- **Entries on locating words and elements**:
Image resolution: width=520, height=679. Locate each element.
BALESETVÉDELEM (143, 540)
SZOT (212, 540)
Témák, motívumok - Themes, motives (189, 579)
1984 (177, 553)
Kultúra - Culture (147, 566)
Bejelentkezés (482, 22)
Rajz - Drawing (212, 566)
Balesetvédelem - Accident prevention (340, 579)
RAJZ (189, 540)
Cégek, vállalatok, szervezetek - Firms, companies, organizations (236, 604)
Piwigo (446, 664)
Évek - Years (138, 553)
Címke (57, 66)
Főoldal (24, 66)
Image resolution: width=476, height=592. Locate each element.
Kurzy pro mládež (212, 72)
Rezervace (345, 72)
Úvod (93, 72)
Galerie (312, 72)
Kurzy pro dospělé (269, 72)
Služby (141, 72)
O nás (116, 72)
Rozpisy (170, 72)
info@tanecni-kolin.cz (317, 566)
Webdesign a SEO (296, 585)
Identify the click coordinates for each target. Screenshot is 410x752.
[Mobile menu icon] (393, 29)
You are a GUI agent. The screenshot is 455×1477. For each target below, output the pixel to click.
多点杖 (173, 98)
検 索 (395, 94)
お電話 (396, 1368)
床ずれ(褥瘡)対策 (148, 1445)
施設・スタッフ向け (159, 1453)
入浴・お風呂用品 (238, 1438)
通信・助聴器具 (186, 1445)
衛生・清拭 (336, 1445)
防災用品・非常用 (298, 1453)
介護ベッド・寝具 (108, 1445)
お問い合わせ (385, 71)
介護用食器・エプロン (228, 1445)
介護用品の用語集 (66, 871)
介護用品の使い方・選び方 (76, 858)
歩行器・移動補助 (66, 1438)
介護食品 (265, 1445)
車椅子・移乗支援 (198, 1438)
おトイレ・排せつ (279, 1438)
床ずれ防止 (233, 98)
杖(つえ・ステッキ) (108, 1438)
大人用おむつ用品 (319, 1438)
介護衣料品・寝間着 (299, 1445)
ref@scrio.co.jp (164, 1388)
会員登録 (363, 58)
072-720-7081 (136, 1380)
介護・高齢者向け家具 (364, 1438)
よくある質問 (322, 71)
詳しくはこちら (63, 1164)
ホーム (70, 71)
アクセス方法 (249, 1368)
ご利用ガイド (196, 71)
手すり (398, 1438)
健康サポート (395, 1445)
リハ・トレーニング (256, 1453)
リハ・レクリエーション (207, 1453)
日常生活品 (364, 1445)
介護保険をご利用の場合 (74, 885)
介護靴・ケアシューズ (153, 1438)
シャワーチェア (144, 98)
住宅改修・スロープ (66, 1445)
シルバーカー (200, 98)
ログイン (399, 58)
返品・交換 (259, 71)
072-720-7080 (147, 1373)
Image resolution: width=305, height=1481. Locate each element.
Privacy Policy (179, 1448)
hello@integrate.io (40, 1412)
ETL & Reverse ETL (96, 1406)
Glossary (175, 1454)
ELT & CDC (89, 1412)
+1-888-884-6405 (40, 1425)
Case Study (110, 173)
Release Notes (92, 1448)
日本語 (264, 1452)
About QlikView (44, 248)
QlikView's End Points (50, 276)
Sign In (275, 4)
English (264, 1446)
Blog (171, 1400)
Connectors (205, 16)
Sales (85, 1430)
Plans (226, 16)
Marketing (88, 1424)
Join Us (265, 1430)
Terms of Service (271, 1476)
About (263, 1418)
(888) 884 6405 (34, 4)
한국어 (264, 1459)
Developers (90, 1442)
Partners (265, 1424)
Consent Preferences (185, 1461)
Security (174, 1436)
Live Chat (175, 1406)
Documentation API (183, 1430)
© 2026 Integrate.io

- **Task goal**: Switch every "Locate" in the records above to "Find" and write the records out again, leaving everything else as it is.

- **Answer for the task**:
Image resolution: width=520, height=679. Find each element.
BALESETVÉDELEM (143, 540)
SZOT (212, 540)
Témák, motívumok - Themes, motives (189, 579)
1984 (177, 553)
Kultúra - Culture (147, 566)
Bejelentkezés (482, 22)
Rajz - Drawing (212, 566)
Balesetvédelem - Accident prevention (340, 579)
RAJZ (189, 540)
Cégek, vállalatok, szervezetek - Firms, companies, organizations (236, 604)
Piwigo (446, 664)
Évek - Years (138, 553)
Címke (57, 66)
Főoldal (24, 66)
Image resolution: width=476, height=592. Find each element.
Kurzy pro mládež (212, 72)
Rezervace (345, 72)
Úvod (93, 72)
Galerie (312, 72)
Kurzy pro dospělé (269, 72)
Služby (141, 72)
O nás (116, 72)
Rozpisy (170, 72)
info@tanecni-kolin.cz (317, 566)
Webdesign a SEO (296, 585)
Identify the click coordinates for each target. Screenshot is 410x752.
[Mobile menu icon] (393, 29)
You are a GUI agent. The screenshot is 455×1477. For each target below, output the pixel to click.
多点杖 (173, 98)
検 索 (395, 94)
お電話 (396, 1368)
床ずれ(褥瘡)対策 (148, 1445)
施設・スタッフ向け (159, 1453)
入浴・お風呂用品 (238, 1438)
通信・助聴器具 (186, 1445)
衛生・清拭 (336, 1445)
防災用品・非常用 (298, 1453)
介護ベッド・寝具 (108, 1445)
お問い合わせ (385, 71)
介護用食器・エプロン (228, 1445)
介護用品の用語集 (66, 871)
介護用品の使い方・選び方 (76, 858)
歩行器・移動補助 (66, 1438)
介護食品 (265, 1445)
車椅子・移乗支援 (198, 1438)
おトイレ・排せつ (279, 1438)
床ずれ防止 (233, 98)
杖(つえ・ステッキ) (108, 1438)
大人用おむつ用品 (319, 1438)
介護衣料品・寝間着 (299, 1445)
ref@scrio.co.jp (164, 1388)
会員登録 (363, 58)
072-720-7081 (136, 1380)
介護・高齢者向け家具 (364, 1438)
よくある質問 (322, 71)
詳しくはこちら (63, 1164)
ホーム (70, 71)
アクセス方法 (249, 1368)
ご利用ガイド (196, 71)
手すり (398, 1438)
健康サポート (395, 1445)
リハ・トレーニング (256, 1453)
リハ・レクリエーション (207, 1453)
日常生活品 (364, 1445)
介護保険をご利用の場合 (74, 885)
介護靴・ケアシューズ (153, 1438)
シャワーチェア (144, 98)
住宅改修・スロープ (66, 1445)
シルバーカー (200, 98)
ログイン (399, 58)
返品・交換 (259, 71)
072-720-7080 (147, 1373)
Image resolution: width=305, height=1481. Find each element.
Privacy Policy (179, 1448)
hello@integrate.io (40, 1412)
ETL & Reverse ETL (96, 1406)
Glossary (175, 1454)
ELT & CDC (89, 1412)
+1-888-884-6405 (40, 1425)
Case Study (110, 173)
Release Notes (92, 1448)
日本語 (264, 1452)
About QlikView (44, 248)
QlikView's End Points (50, 276)
Sign In (275, 4)
English (264, 1446)
Blog (171, 1400)
Connectors (205, 16)
Sales (85, 1430)
Plans (226, 16)
Marketing (88, 1424)
Join Us (265, 1430)
Terms of Service (271, 1476)
About (263, 1418)
(888) 884 6405 (34, 4)
한국어 (264, 1459)
Developers (90, 1442)
Partners (265, 1424)
Consent Preferences (185, 1461)
Security (174, 1436)
Live Chat (175, 1406)
Documentation API (183, 1430)
© 2026 Integrate.io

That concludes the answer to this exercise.